BEGIN

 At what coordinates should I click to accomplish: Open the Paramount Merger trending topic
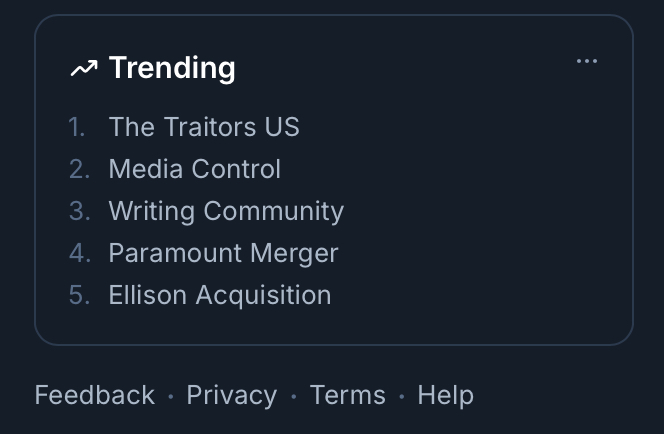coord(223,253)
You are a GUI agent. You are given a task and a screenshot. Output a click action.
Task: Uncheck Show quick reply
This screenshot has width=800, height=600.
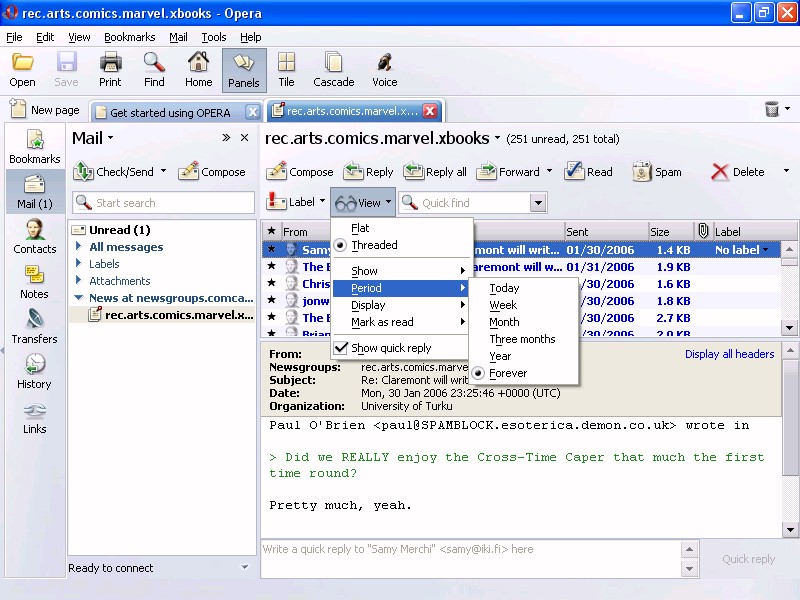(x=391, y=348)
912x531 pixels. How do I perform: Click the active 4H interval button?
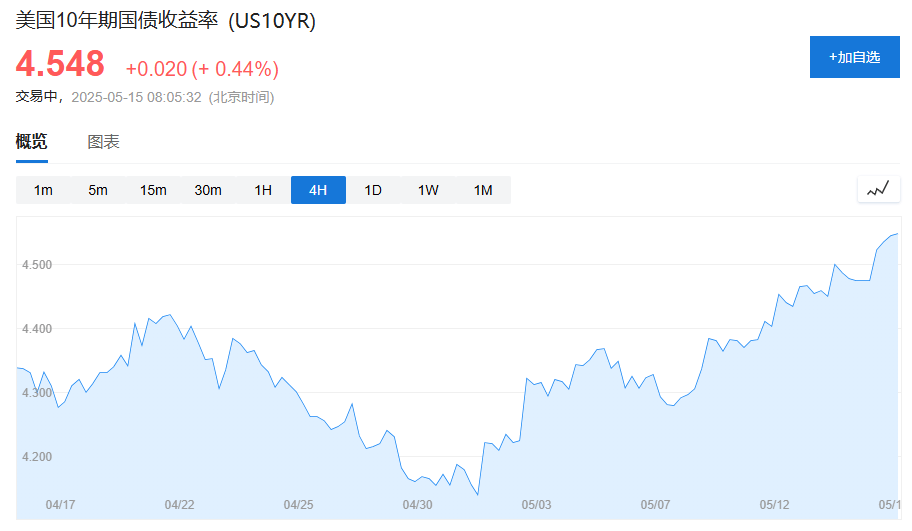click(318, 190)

END
BEGIN

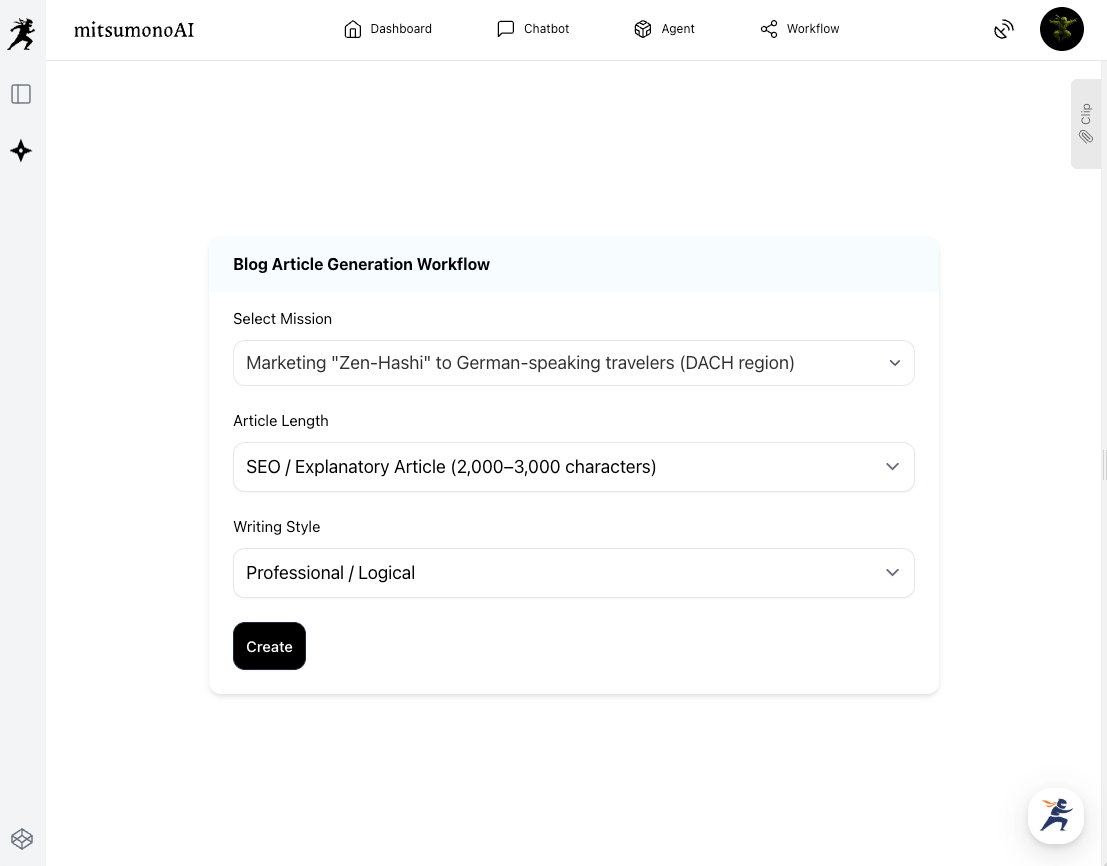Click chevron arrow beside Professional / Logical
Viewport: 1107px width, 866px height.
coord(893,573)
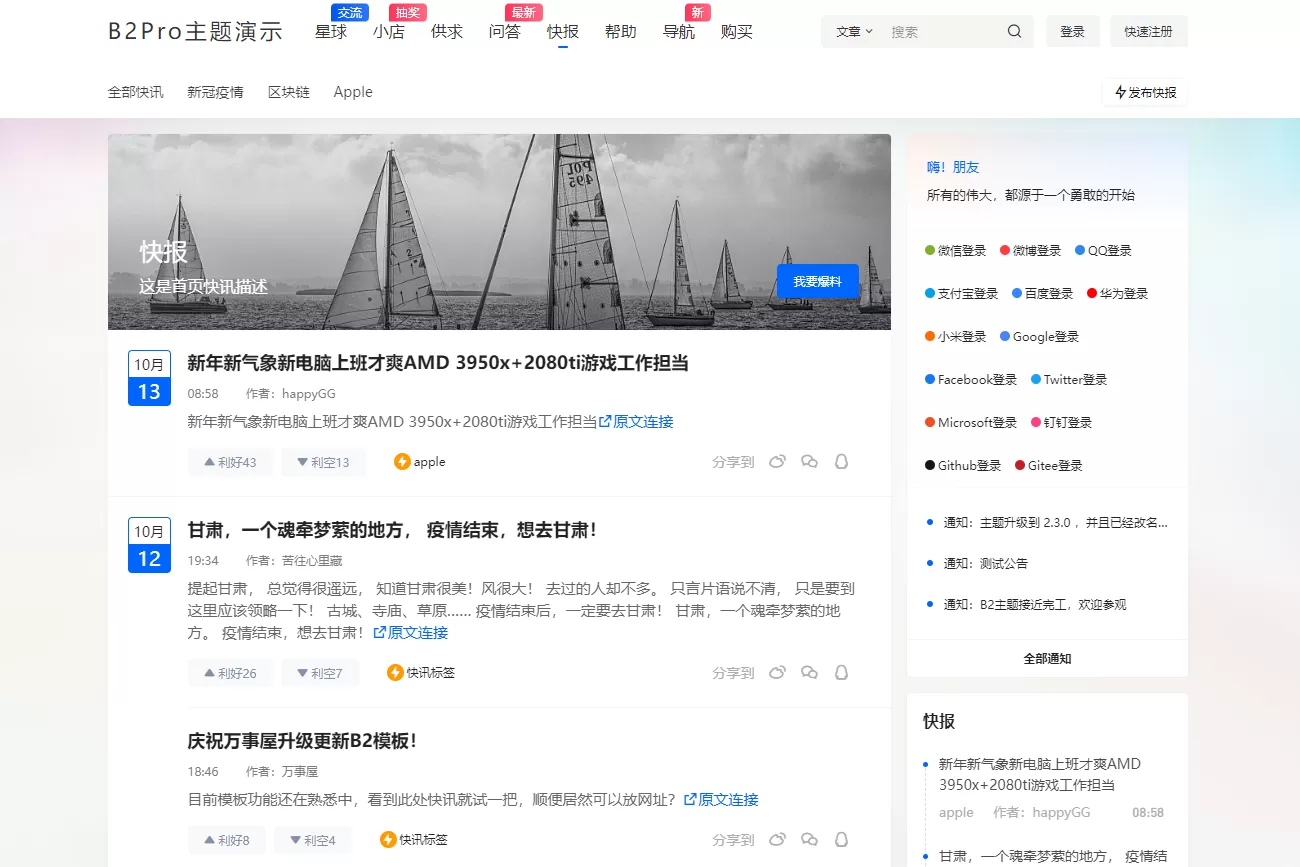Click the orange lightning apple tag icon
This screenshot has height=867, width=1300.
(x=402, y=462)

END

**ABOUT THIS TASK:**
What you return from the records above should be exactly everything from the line with "At what coordinates" down to the line with "Task: Uncheck Show quick reply", both kept, and no pictures.

**EXPECTED ANSWER:**
 At what coordinates should I click to accomplish: Open the Paramount Merger trending topic
coord(223,253)
You are a GUI agent. You are given a task and a screenshot. Output a click action.
Task: Uncheck Show quick reply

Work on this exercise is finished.